Some potentially world-shattering telly news here; ITV are alleged to have been affected by the current financial crisis to such an extent that they are now struggling to make their own programmes and, so, may give them over to independent companies to produce for them. Rumours suggest that discussions are already taking place over the future of Coronation Street due to severe cutbacks at ITV. That ever reliable bastion of truth and quality reporting, the Sunday Express has a story which alleges the long-running soap opera may no longer be produced by Granada Television - as it has been since 1960 - because ITV (persumably as an entity in and of itself) is struggling to cope with the impact of the recession. It is also suggests that, as an 'interim measure', Emmerdale may soon be made in Manchester rather than by Yorkshire Television in Leeds. That oft-qutoed spokesperson "an insider" told the newspaper: 'It's fairly certain that Leeds will be closed and Emmerdale will be run from Manchester, which is, effectively, the end of Yorkshire TV.' Just last week, ITV's executive chairman Michael Grade admitted that the financial state of commercial television had been 'severely challenged' (that would be 'cattle trucked' to you and me, pal) by the economic downturn. 'I've seen the cycle come and go over the years,' he noted. 'I have never seen anything quite as dramatic or profound as this in terms of the effect on advertising revenues.' Well, you know, having some decent programmes on your schedule might just help, Michael. I'm guessing here, mind but I thought I'd thrown that suggestion into your in-box to see if it warrents an acknowledgement. An ITV spokesman, meanwhile, confirmed to the Express that the broadcaster is currently holding talks over its future, but dismissed claims that its production wing would be closed completely. 'Operational reviews are taking place to ensure that ITV is in the best shape to meet the unprecedented challenges facing the economy,' he said. 'But there are no plans to drastically scale back, or shut, ITV Studios.'

Elsewhere, I am as delighted as a big fluffy delighted thing to report some very welcome news concerning the greatest TV show in the world, ever (well ... that doesn't have the words "Doctor", "Buffy", "Likely" or "West" in the title, anyway). Parker Lewis Can't Lose looks set to finally be coming to DVD in 2009. Keith Telly Topping will post more details when they've announced a release date (and, I'm speculating this is likely to be Region 1-only, at least to begin with, since the show never really had anything more than a tiny - albeit very dedicated - cult-following in the UK). But, seriously, that is - as Mikey Randall would doubtless note - "primo-rad, baby!" If you never saw it back in the day, Parker Lewis Can't Lose was just ... indescribably (and quite surreally) brilliant ... albeit, it's probably fair to say it did lose something significant during its third season. I'd completely forgotten what a great episode Radio Free Flamingo was!
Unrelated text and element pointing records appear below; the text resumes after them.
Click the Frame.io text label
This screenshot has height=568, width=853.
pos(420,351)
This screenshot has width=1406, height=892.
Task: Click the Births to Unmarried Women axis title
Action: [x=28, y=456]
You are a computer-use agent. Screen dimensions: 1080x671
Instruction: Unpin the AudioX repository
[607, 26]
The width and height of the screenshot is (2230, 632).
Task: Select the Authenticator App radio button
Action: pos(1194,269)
Also, in the "about bloody time" column, the last week has seen a lot of industry rumours concerning the oft-speculated Sopranos movie. After the success of the film adaptation of another HBO series, Sex and the City, in an interview with New York Magazine two weeks ago, James Gandolfini for the first time since the show ended didn't flat-out deny that plans for a movie had been discussed, noting: 'Obviously it's the writing of the script and if David [Chase] comes up with something, then that would do it for me. It would be great to bring everyone back together.'

In the mean-time, whilst we wait developments, if you fancy a right good laugh, have about half an hour to kill and are - and this is very important - not easily offended by a surfeit of viciously profane language then you could do a lot worse than check this m*tha*u*k* out.
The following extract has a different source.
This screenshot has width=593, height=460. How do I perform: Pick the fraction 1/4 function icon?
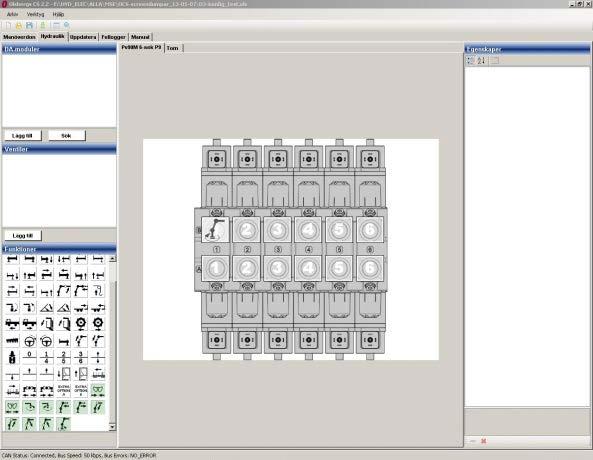(x=47, y=357)
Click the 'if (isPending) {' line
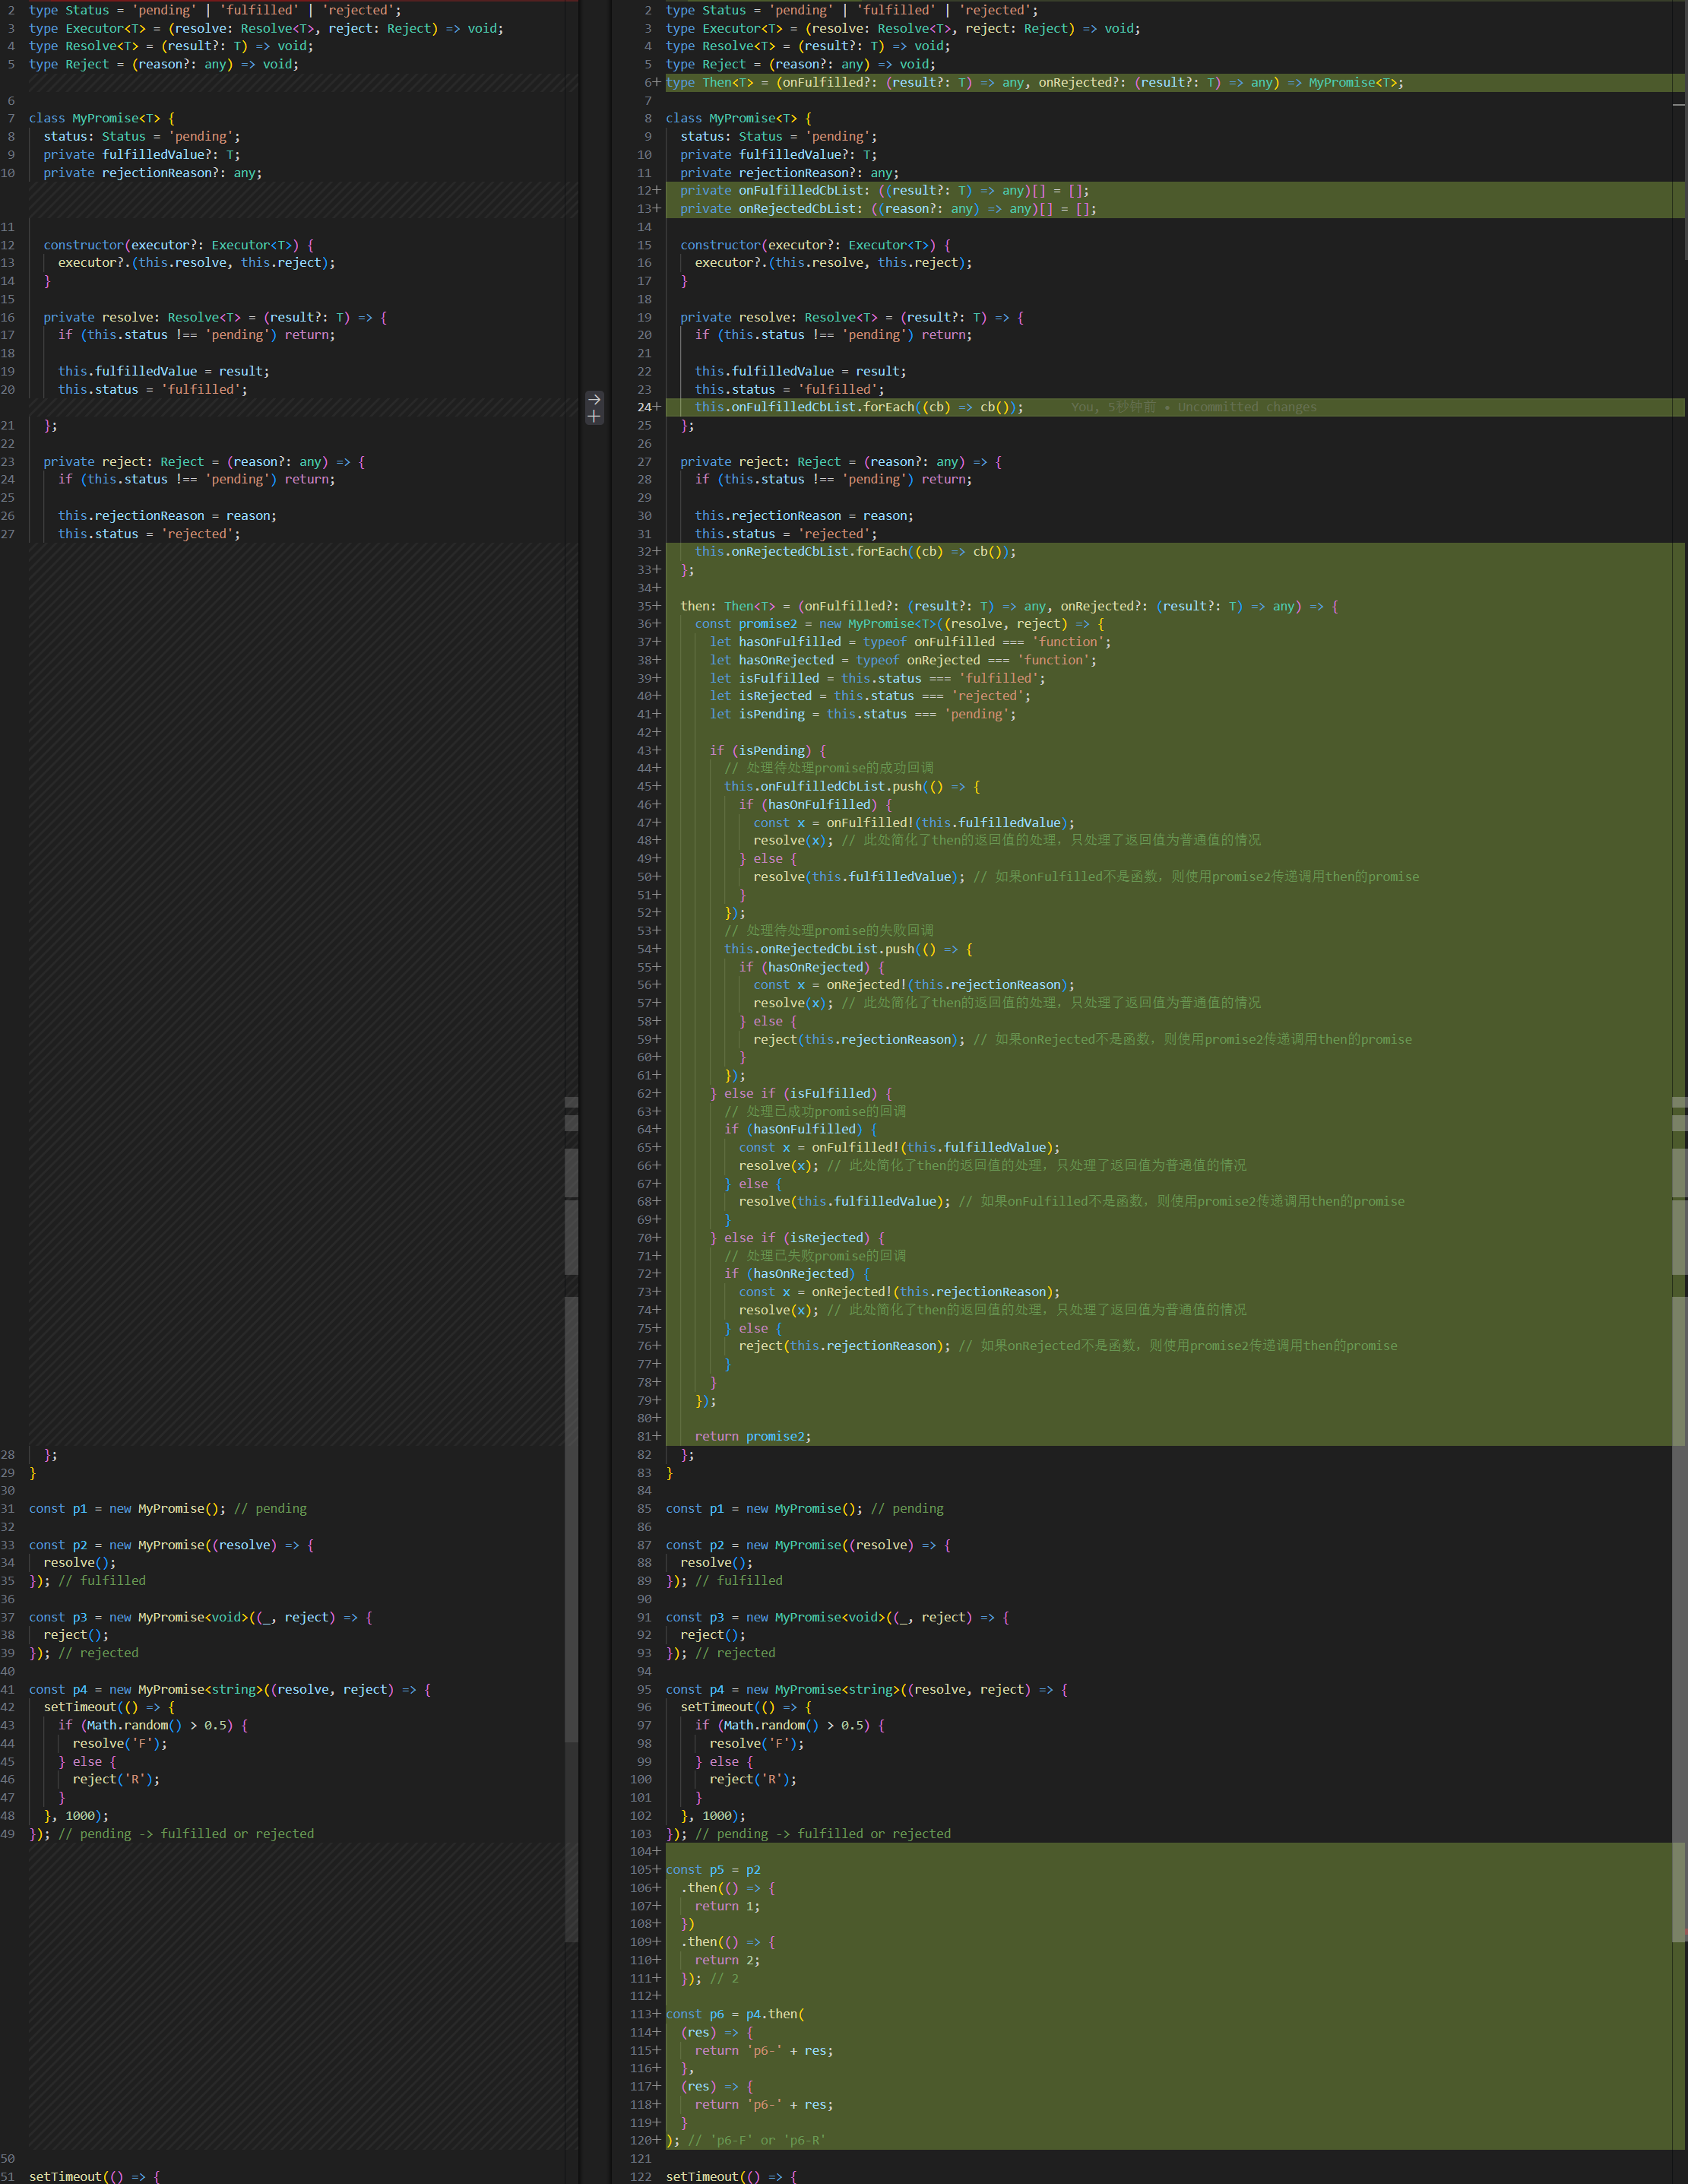Image resolution: width=1688 pixels, height=2184 pixels. click(768, 750)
And, lastly (cos I've got 'stuff to do' frankly), this week's "Did You Know?" Did you know that Life on Mars and Ashes to Ashes hard-man actor Dean Andrews, owner (as Ray Carling) of the hardest working moustache in the CID went to Oakwood Comprehensive School in Rotherham with Top Gear's James May. "While all the rest of us had sports bags, James walked around with a briefcase," noted Dean. Yeah, that sounds about right!